The implied consent law—and, specifically, the verb phrase "shall inform”—is written in the future tense of the active voice. The voice of a verb “shows whether the subject acts (active voice) or is acted on (passive voice)—that is, whether the subject performs or receives the action of the verb.” The Chicago Manual of Style § 5.112 (15th ed. 2003). The future tense, which is formed by the addition of the word “shall” before the verb, “refers to an expected act, state, or condition.” Id. at § 5.118. These verb traits (voice and tense) are integral to reading and comprehending the meaning of a sentence. Thus, in the case of the implied consent law, it is the officer (the subject of the sentence) who acts, and the defendant (the object of the sentence) who receives the act.

The majority imputes an act to the defendant that is neither specified nor required by the statute: the act of being informed.
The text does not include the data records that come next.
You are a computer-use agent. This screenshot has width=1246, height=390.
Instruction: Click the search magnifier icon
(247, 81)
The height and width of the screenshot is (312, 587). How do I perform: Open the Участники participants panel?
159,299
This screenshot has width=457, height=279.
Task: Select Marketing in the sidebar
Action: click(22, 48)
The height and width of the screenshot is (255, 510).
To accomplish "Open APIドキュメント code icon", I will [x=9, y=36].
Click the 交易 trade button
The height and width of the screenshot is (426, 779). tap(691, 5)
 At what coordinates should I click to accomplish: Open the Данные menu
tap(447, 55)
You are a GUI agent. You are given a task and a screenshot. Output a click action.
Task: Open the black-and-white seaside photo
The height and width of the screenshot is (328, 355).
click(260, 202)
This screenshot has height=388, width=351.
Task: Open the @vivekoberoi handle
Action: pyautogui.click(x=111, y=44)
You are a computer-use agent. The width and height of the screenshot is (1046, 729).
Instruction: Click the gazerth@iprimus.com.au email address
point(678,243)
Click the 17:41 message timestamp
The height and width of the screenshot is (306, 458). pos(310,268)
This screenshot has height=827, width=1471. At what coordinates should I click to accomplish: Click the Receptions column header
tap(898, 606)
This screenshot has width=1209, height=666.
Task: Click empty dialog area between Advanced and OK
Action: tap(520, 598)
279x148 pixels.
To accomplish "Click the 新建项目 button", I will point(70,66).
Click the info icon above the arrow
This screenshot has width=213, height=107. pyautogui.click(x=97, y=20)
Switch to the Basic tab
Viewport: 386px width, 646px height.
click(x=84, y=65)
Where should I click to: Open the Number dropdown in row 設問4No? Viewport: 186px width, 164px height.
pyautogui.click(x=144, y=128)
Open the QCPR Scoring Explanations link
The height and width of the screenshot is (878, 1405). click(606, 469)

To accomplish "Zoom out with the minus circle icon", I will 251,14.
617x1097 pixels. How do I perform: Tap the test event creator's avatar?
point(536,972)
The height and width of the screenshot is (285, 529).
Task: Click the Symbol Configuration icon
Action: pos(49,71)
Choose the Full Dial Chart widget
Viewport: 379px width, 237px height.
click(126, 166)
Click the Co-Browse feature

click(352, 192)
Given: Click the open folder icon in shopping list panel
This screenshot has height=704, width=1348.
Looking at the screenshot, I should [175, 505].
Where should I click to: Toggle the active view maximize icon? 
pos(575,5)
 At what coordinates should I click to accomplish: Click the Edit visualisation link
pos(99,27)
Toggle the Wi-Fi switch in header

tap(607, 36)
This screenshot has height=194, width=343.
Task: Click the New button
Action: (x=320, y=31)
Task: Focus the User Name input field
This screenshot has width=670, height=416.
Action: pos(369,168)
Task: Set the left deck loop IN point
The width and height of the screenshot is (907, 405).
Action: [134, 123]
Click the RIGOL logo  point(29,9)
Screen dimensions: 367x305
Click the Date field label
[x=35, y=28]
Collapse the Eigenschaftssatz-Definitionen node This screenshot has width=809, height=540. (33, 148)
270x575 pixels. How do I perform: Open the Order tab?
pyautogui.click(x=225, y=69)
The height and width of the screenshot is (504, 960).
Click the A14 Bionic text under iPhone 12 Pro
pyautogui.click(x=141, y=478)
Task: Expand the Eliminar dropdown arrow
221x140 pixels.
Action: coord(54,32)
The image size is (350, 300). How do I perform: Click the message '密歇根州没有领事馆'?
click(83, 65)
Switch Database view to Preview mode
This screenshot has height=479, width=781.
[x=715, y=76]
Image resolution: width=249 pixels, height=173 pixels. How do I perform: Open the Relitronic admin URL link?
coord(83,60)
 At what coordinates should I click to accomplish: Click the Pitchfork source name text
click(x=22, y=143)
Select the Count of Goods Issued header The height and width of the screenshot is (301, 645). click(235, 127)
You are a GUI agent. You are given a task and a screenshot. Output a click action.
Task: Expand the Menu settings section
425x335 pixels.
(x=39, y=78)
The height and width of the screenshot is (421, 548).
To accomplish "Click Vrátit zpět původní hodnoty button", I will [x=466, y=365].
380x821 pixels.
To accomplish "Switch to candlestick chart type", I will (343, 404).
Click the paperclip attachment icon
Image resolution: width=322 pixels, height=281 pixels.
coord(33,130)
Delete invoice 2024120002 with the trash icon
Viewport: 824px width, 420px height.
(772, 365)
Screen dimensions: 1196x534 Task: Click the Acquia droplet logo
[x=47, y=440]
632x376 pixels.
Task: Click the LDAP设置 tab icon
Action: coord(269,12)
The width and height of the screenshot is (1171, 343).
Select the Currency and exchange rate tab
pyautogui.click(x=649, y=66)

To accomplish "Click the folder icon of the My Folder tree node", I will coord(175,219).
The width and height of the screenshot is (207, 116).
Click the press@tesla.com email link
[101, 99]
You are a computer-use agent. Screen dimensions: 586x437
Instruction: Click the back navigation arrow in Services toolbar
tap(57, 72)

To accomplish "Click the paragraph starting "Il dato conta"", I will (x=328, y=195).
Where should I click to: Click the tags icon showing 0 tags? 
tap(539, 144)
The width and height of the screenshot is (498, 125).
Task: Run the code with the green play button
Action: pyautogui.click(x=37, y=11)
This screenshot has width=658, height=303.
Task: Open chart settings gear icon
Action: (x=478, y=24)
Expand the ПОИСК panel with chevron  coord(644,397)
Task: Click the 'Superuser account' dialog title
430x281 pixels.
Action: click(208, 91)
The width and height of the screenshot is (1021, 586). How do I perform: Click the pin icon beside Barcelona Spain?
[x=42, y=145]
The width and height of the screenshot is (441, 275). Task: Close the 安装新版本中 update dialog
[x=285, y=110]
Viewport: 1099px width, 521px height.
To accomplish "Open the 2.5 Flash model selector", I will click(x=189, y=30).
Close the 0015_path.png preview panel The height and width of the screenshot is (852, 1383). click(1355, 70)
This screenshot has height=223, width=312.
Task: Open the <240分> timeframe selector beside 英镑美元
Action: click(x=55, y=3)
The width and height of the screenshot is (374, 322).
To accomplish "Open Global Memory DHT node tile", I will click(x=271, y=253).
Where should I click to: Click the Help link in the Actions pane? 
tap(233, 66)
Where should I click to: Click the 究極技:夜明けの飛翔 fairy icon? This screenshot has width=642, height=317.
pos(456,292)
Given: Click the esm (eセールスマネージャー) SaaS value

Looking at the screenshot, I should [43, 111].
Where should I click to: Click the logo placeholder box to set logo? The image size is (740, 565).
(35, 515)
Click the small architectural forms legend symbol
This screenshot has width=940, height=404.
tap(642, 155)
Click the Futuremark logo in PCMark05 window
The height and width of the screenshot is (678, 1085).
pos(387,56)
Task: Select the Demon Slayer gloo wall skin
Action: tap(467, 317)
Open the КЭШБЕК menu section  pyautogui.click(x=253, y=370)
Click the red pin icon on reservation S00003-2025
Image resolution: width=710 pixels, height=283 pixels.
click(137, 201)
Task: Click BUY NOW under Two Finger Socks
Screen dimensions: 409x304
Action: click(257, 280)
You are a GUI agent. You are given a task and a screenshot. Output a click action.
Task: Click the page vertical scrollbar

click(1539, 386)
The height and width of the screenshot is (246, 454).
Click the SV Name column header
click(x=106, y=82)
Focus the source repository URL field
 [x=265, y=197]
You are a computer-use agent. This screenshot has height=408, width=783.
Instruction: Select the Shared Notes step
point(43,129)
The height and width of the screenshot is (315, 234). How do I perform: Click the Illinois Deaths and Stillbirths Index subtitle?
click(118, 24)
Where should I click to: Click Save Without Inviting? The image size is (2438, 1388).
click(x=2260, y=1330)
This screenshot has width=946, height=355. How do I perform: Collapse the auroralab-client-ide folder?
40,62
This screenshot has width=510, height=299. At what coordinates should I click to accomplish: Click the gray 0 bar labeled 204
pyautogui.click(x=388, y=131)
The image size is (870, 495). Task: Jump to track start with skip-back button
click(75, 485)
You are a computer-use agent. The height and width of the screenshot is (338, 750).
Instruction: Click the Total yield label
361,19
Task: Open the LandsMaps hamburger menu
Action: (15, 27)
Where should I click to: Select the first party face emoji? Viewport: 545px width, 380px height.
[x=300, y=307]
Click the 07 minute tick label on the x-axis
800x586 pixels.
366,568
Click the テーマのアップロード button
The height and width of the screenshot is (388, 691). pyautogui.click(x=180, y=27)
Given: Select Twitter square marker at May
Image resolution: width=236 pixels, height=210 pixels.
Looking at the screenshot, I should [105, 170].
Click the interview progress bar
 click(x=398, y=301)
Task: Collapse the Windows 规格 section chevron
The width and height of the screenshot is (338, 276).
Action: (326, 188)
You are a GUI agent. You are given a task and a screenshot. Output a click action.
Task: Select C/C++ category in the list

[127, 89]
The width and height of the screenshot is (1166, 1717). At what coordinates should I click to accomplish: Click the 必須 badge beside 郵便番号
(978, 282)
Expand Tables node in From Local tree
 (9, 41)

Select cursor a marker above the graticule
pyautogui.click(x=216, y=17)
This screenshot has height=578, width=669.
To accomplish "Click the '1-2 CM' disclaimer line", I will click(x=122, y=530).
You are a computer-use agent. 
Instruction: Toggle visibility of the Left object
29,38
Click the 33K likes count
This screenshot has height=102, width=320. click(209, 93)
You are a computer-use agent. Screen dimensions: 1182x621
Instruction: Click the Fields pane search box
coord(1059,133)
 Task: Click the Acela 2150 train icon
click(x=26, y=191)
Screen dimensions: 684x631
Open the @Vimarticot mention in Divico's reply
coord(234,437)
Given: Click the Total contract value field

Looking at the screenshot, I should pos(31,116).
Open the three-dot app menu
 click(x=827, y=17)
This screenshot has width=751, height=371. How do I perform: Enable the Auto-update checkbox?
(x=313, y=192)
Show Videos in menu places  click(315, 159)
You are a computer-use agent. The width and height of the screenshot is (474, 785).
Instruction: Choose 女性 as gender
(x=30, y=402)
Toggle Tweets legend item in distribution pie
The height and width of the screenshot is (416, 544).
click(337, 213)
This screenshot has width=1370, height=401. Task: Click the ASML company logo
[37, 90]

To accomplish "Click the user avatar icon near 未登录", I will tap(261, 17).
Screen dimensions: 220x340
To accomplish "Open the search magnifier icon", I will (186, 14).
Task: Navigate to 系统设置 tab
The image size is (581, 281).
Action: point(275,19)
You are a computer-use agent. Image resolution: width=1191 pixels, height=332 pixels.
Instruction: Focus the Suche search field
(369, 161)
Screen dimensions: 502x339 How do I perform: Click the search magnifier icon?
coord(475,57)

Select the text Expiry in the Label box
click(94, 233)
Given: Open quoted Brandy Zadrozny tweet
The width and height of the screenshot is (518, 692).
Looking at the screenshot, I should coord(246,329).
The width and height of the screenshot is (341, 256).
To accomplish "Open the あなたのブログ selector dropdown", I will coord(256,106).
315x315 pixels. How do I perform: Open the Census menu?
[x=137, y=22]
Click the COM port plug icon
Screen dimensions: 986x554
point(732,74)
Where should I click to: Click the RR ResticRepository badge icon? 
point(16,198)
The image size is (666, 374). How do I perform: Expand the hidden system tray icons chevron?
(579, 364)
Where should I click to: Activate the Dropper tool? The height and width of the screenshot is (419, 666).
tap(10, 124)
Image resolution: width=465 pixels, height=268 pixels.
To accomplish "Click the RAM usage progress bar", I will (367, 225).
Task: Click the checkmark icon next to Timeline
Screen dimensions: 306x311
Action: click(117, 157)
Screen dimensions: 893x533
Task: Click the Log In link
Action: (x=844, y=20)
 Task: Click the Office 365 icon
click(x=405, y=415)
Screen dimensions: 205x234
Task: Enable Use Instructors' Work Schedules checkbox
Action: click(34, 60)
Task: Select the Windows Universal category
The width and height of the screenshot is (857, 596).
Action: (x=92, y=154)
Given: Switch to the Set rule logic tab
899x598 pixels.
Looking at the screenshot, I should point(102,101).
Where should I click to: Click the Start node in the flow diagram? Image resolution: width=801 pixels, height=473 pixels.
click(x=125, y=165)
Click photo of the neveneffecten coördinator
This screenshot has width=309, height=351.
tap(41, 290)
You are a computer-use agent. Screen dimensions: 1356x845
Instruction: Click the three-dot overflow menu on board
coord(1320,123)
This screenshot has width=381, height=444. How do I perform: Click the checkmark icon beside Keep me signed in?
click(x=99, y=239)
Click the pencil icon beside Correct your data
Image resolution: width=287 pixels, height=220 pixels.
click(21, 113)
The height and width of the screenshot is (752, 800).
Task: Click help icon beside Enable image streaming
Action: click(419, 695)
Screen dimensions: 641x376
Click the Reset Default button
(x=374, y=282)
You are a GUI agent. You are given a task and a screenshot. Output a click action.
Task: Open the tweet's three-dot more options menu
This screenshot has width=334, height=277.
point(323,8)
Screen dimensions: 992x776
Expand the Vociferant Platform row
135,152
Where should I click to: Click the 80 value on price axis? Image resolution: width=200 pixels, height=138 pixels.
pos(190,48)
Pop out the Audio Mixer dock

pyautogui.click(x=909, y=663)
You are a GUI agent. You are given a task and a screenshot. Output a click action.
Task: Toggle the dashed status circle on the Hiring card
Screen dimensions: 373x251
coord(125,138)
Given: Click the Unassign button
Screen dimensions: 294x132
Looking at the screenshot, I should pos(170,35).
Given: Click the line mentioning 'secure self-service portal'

In so doing, the majority-casts what is intended to be a sentence compelling action by the officer into a sentence requiring a specific reaction by a defendant: the act of processing information, and becoming informed.

It would be absurd to permit an individual to escape conviction for refusal because he or she was too intoxicated to understand the information being imparted by the police officer. Yet, although such a result should be self-evident, the majority must take pains to stress that fact because the reasoning utilized throughout its opinion leads naturally and logically to the opposite conclusion.

The majority implies that the dissent relies on these out-of-state cases to rewrite New Jersey’s drunk driving statutes. See ante at 506 n. 8, 998 A.2d at 434 n. 8. The cases are simply cited to show that, in practice, the objective standard is both "sensible and workable.” As discussed throughout this separate opinion, the objective standard that should be applied is directly tethered to the statutory language of the implied consent law, which provides that "[t]he police officer shall, however, inform the person arrested of the consequences of refusing to submit to [a chemical breath test]," N.J.S.A. 39:4-50.2(e), and is completely and understandably silent concerning any requirement that the defendant understand those consequences.

It is worth noting that the police officer followed protocol as he was directed by the Attorney General's guidelines, which state that “the content of the Standard Statement cannot be altered or changed in any manner, and cannot be translated to any other language” Office of Att'y Gen., Revision, Standard DWI Refusal Statement, Effective April 26, 2004 2 (April 27, 2004) (emphasis in original).